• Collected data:
++++++++
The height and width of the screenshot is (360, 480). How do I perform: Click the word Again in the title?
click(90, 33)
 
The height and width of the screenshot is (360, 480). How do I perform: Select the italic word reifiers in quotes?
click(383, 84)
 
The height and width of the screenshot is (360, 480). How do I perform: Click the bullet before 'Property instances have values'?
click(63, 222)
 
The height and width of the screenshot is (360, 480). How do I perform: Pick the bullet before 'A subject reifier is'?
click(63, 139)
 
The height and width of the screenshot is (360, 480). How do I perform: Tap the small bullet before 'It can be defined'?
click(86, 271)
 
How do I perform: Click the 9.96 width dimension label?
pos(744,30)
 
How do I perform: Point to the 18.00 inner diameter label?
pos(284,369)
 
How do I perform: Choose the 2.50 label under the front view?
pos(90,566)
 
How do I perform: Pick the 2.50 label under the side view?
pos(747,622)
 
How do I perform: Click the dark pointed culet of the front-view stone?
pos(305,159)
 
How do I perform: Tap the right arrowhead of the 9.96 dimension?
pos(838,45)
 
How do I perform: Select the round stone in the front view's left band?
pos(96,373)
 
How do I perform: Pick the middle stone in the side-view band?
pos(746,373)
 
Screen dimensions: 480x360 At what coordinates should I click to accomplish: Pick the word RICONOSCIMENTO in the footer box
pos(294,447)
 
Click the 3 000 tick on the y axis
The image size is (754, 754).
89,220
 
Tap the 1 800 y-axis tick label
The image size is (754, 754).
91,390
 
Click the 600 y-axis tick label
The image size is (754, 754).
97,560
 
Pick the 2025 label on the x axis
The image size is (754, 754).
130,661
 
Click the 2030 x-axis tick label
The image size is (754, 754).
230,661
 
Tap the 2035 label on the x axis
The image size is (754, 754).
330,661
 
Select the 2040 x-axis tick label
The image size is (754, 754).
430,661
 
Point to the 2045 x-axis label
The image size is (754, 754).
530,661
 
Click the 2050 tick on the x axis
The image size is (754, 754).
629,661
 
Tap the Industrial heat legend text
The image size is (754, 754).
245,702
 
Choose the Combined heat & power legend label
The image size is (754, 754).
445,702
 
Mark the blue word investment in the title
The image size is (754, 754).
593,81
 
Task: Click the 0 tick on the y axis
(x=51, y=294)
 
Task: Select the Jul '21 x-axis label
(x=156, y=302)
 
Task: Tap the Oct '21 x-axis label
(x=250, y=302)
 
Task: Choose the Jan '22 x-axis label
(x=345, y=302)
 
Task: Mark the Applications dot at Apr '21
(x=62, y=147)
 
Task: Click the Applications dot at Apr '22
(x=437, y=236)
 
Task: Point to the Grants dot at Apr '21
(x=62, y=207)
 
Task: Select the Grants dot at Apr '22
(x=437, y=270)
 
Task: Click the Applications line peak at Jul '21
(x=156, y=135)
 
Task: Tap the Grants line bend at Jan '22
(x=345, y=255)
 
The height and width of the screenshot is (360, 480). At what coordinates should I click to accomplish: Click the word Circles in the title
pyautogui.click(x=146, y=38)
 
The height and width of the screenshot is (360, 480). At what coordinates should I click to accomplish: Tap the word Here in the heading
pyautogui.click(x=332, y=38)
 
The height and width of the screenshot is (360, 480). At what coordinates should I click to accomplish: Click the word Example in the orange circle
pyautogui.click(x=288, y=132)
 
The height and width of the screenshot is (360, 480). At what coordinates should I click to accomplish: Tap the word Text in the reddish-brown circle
++++++++
• Aim of the exercise: Lay out the lines of the records from the first line through the line containing "click(63, 222)", both included, as a JSON list of strings with one string per line. Leave out blank lines.

• Full answer:
[
  "The height and width of the screenshot is (360, 480). How do I perform: Click the word Again in the title?",
  "click(90, 33)",
  "The height and width of the screenshot is (360, 480). How do I perform: Select the italic word reifiers in quotes?",
  "click(383, 84)",
  "The height and width of the screenshot is (360, 480). How do I perform: Click the bullet before 'Property instances have values'?",
  "click(63, 222)"
]